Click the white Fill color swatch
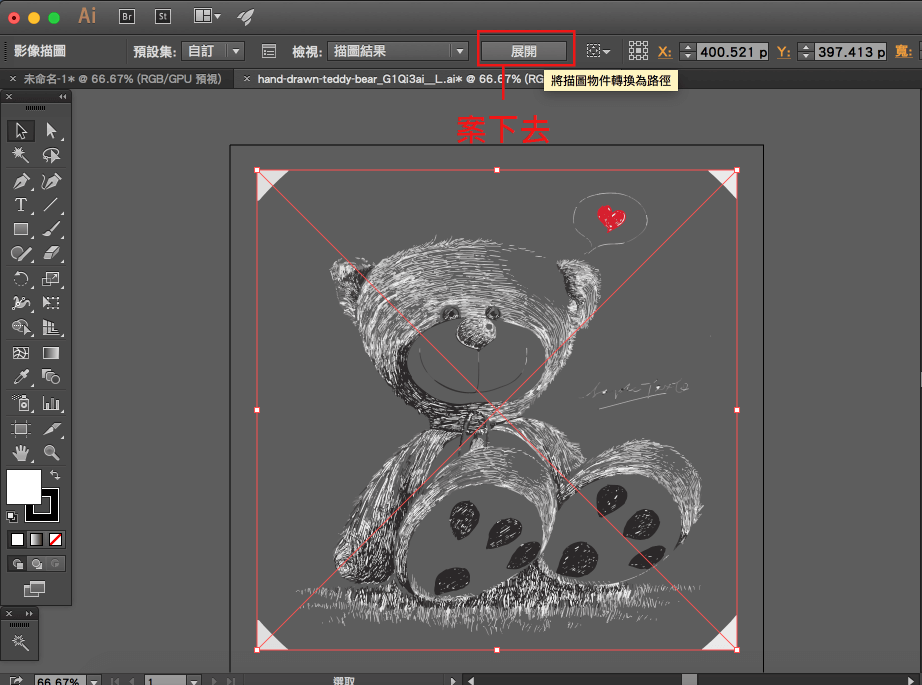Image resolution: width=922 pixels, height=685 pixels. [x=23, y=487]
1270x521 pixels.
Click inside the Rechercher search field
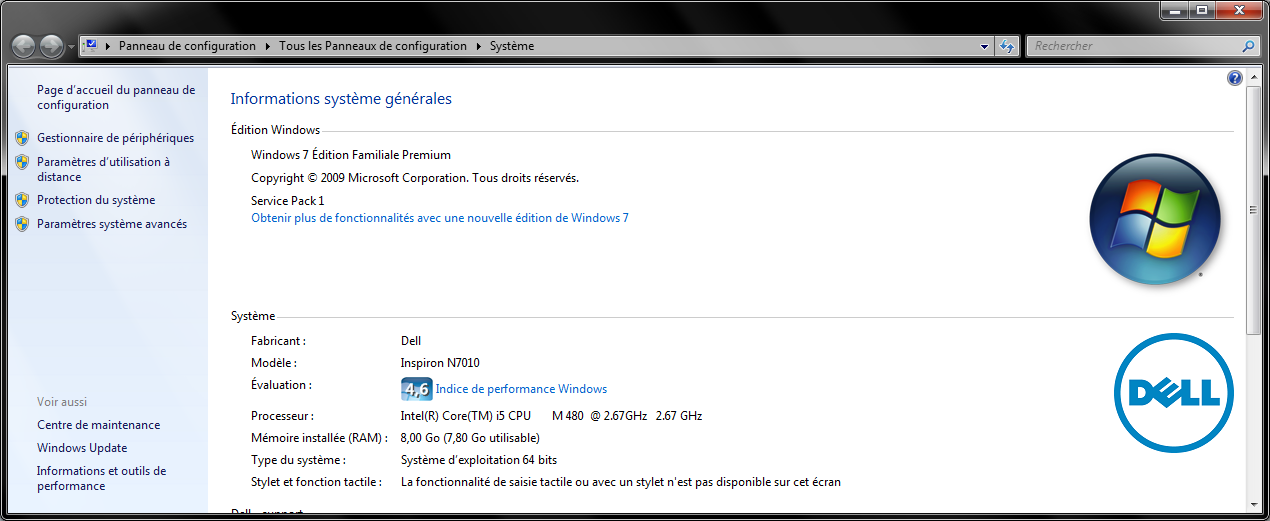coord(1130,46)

★ ★ ★ ★ ★ ★ ★

Task to carry out. Format the listing as a Markdown table with the columns "Row" and "Text": one row per line, numbered in order, with blank lines skipped and the pictures left out.

Solution to this exercise.
| Row | Text |
|---|---|
| 1 | Click the white Fill color swatch |
| 2 | Image resolution: width=922 pixels, height=685 pixels. [x=23, y=487] |
| 3 | 1270x521 pixels. |
| 4 | Click inside the Rechercher search field |
| 5 | coord(1130,46) |